29.05.2020 | Presseinfo Nr. 7

Gesundheitsschutz bleibt oberste Priorität

„Der Telefon- und Onlinezugang hat sich unter dem Aspekt des Gesundheitsschutzes sowohl für die Mitarbeiterinnen und Mitarbeiter als auch für die Kundinnen und Kunden bewährt", sagt Sebastian Peine, Chef der Agentur für Arbeit Bayreuth-Hof. Seit dem 18. März haben die Arbeitsagenturen und Jobcenter bundesweit die persönlichen Kontakte in den Dienststellen heruntergefahren und klären Anliegen telefonisch oder online.

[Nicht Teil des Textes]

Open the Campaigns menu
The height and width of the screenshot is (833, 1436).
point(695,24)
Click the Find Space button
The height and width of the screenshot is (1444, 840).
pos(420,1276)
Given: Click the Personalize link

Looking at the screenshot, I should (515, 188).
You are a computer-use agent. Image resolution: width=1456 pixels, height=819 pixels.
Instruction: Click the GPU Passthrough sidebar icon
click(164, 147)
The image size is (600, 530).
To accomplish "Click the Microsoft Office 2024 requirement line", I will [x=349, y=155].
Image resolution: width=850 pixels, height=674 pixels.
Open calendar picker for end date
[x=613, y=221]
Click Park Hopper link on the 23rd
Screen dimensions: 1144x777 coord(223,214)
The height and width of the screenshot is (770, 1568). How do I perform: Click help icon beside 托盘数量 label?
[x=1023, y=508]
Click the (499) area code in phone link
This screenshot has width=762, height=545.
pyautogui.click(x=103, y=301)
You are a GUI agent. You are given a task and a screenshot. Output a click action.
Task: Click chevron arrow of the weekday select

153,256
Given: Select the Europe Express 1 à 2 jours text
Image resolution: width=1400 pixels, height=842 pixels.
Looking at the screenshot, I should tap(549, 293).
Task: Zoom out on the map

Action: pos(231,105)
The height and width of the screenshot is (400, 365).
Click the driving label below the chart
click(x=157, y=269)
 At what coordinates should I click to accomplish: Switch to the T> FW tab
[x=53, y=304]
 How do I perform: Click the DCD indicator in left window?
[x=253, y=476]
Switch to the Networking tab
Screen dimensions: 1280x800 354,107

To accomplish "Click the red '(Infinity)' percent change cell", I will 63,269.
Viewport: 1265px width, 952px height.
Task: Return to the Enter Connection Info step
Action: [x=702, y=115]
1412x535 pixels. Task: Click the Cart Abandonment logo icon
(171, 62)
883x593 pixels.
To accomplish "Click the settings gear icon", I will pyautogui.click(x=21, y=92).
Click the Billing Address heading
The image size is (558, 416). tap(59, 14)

Die wichtigste Aufgabe in diesen Zeiten bleibt die zuverlässige Zahlung von Geldleistungen, um Existenzen zu sichern. Allein in den letzten drei Monaten gingen bei der Arbeitsagentur Bayreuth-Hof mehr als 4.800 Anzeigen auf Kurzarbeit ein und bei den Jobcentern der Region stieg die Zahl der Anträge auf Grundsicherung deutlich.

„Dennoch sind wir auch für alle anderen Anliegen unserer Kundinnen und Kunden in den Arbeitsagenturen und Jobcentern da. Über unsere zum Teil neu eingerichteten lokalen Rufnummern sind wir gut erreichbar", erklärt Peine. In der Regel können alle Anliegen telefonisch oder online erledigt werden und auch die telefonischen Beratungen werden gut angenommen.

Alle Regelungen, die seit dem 18. März gelten, haben weiterhin Bestand. Eine Arbeitslosmeldung kann bis auf weiteres auch telefonisch erfolgen und wird gegebenenfalls zu einem späteren Zeitpunkt persönlich nachgeholt. Anträge auf Geldleistungen können online unter www.arbeitsagentur.de und über die Homepages der Jobcenter gestellt werden.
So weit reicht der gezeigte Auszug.